Ser pai, afinal, é sobretudo darmos um passo atrás e deixá-las fazer o trabalho incrivelmente difícil e aborrecido que é crescer. É brutal de se ver. Mas da próxima vez que a Chloe me der um Tupperware fechado, vou deslizá-lo de volta pelo tapete. Ela que descubra como abrir a tampa sozinha.
Prontos para deixar os vossos pequenotes fazerem a sua própria "execução" em roupas que realmente os deixam mexer-se à vontade? Comprem a nossa coleção de roupa de bebé de algodão orgânico e abracem a arte confusa do fracasso seguro.
Perguntas que faço a mim mesmo às 3 da manhã
Como deixo de fazer tudo pelo meu filho sem que ele tenha uma birra monumental?
Não deixam. A birra é exatamente o propósito. Ficam simplesmente sentados, a beber o resto da vossa bebida com cafeína já morna, enquanto os veem chorar sobre um puzzle de madeira até encaixarem acidentalmente a peça no sítio. É horrível de se ver, odeio cada segundo, mas resulta genuinamente.
Faz assim tanto mal calçar-lhes os sapatos quando estamos atrasados?
Vejam bem, eu não sou nenhum santo. Se temos uma consulta no médico em dez minutos, meto-lhes os pés à força nas botas e levo-as para o carro como autênticos sacos de batatas. É preciso escolher as nossas batalhas. Tentem apenas deixá-los debater-se com as coisas nas manhãs preguiçosas de domingo, em que não têm sítio nenhum para ir e tempo infinito para os verem falhar com o fecho de velcro.

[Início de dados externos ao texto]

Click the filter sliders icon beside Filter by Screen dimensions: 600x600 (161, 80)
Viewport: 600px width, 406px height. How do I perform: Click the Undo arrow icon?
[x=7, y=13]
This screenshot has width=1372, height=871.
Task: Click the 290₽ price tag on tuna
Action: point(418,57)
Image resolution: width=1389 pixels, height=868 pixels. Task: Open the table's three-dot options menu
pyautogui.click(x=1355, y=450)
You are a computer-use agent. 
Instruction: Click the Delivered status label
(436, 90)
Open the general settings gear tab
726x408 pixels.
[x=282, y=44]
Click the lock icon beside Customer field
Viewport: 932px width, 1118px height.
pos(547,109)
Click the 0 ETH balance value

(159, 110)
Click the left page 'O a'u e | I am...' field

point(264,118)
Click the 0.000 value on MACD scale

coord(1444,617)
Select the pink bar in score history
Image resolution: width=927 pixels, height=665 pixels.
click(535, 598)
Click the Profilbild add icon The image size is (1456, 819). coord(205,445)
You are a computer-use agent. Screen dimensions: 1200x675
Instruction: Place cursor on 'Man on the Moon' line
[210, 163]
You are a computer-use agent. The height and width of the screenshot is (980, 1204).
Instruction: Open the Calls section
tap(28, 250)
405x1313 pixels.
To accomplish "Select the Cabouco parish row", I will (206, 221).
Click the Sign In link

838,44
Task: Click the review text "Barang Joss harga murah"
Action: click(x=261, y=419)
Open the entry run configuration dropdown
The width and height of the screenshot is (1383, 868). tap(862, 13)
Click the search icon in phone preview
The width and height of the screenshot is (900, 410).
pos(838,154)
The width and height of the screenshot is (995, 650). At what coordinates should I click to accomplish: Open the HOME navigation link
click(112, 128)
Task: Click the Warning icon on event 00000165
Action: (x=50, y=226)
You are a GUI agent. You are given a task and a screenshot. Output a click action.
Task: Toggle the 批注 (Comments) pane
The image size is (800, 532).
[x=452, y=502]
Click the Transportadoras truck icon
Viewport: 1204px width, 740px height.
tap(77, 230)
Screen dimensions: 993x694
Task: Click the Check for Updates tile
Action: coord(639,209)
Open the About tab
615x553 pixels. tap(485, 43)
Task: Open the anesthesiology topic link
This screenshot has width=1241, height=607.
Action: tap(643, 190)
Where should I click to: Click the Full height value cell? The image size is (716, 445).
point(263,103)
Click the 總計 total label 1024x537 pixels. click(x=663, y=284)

E se estiverem honestamente a ter dificuldades com algo físico, como o nascimento dos dentes?
Ainda assim, não podem fazer o trabalho por eles. Dão-lhes um mordedor frio, talvez lhes deem um miminho, e deixam-nos resolver o problema da fricção nas suas próprias gengivas. Não conseguimos fazer a biologia deles avançar mais depressa, por muito que desejássemos que sim.
Como se ensina sobre o privilégio a uma criança de dois anos?
Não os sentamos para lhes dar uma palestra sobre disparidades socioeconómicas, obviamente. Tento apenas dizer coisas em voz alta. Quando chove a potes em Londres e entramos no carro, digo apenas: "Não temos sorte por termos um carro seco hoje?". Metade das vezes estão a ignorar-me e a comer cotão dos tapetes, mas gosto de pensar que, a dada altura, a mensagem entra.
Será que algo disto os torna honestamente independentes?
Espero bem que sim, porque a quantidade de tempo que já passei a ver a Maya a tentar descascar uma banana é, francamente, assustadora. Mas ontem, ela conseguiu mesmo começar a descascá-la sozinha, comeu-a toda e atirou a casca para uma zona muito próxima do caixote do lixo. Por isso, se calhar está a resultar.